In a sudden burst of movement, Misha frees himself from his captor’s hold, and I act without letting myself think. I shift

in Konner’s grasp, throwing my weight just like Misha taught me, then grab my brother’s sword. When I lunge at Orlen, I have

only a split second to make my choice. This stranger or Misha. Only one will make it out of here alive.

I plunge my blade between Orlen’s ribs.

He stumbles back and slides down the wall. His dark eyes meet mine.

Those eyes condemn me for this choice.

With a sob, I yank the blade free before driving it home again—this time at the hollow of his neck. He gasps and gags and

then falls to his knees, then onto the floor. Blood pools onto the stone around him and bubbles out of his mouth.

I’m frozen. I can’t take my eyes off him.

The moment Misha’s power returns, the energy in the room changes. He throws out a hand toward Konner, but before his magic

can land a blow, Konner disappears.

“We have to get out of here before he comes back. Before he brings another one like that ,” he says, sneering at the dead male on the floor.

I can’t move. I took a life.

“Felicity!” Misha snaps. “Are you listening to me?”

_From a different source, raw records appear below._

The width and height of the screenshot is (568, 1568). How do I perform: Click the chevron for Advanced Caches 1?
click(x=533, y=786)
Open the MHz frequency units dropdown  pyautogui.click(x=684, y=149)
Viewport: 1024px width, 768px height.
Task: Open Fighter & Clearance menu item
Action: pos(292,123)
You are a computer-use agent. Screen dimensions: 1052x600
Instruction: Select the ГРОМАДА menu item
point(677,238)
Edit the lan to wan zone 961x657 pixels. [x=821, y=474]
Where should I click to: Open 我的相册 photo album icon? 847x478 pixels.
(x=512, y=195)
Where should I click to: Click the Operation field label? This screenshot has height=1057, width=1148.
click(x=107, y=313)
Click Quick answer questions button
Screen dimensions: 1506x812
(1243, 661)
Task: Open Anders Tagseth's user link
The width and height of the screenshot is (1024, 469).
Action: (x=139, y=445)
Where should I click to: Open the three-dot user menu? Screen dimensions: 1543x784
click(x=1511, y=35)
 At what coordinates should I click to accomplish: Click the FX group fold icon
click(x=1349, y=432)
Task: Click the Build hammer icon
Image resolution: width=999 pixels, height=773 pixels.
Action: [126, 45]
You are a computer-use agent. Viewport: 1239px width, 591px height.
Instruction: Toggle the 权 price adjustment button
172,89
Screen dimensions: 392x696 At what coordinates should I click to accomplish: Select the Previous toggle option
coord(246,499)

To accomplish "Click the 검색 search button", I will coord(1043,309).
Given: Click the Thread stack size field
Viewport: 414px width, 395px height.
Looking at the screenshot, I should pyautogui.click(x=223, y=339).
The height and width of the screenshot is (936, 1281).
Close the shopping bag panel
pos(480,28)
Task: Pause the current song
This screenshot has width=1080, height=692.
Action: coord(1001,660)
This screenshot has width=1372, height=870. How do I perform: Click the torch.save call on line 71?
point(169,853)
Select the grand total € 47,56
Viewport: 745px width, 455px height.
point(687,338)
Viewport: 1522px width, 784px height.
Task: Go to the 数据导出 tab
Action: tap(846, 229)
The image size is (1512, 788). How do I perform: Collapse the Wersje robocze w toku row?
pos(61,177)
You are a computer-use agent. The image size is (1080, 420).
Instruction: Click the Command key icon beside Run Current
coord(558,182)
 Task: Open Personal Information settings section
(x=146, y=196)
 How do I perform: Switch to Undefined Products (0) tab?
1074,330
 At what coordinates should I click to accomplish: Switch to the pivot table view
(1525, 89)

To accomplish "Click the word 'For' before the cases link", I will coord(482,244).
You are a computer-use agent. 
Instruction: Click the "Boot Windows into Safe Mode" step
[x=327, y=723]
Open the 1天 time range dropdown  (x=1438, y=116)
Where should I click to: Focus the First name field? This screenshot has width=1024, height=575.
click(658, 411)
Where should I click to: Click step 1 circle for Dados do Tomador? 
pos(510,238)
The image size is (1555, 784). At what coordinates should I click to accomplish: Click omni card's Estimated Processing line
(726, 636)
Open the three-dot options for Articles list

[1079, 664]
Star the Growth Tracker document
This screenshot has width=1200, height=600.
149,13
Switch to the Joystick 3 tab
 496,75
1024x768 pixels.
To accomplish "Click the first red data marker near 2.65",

I tear my gaze off Orlen. Off the pool of blood and those lifeless eyes. “What?”

He slides an arm around me and yanks me roughly against his side. “Just hold on.”

The portal appears and Misha drags me through it and into—a living room?

As quickly as the portal appeared, it closes behind us.

I look around, trying to get my bearings. Misha just created a portal inside what was surely a well-warded cell.

“We’ll stay here for the night,” he says, probably noting the confusion on my face. He collapses onto an upholstered chair

and looks me over, something like worry and relief in his expression. “We both need rest.”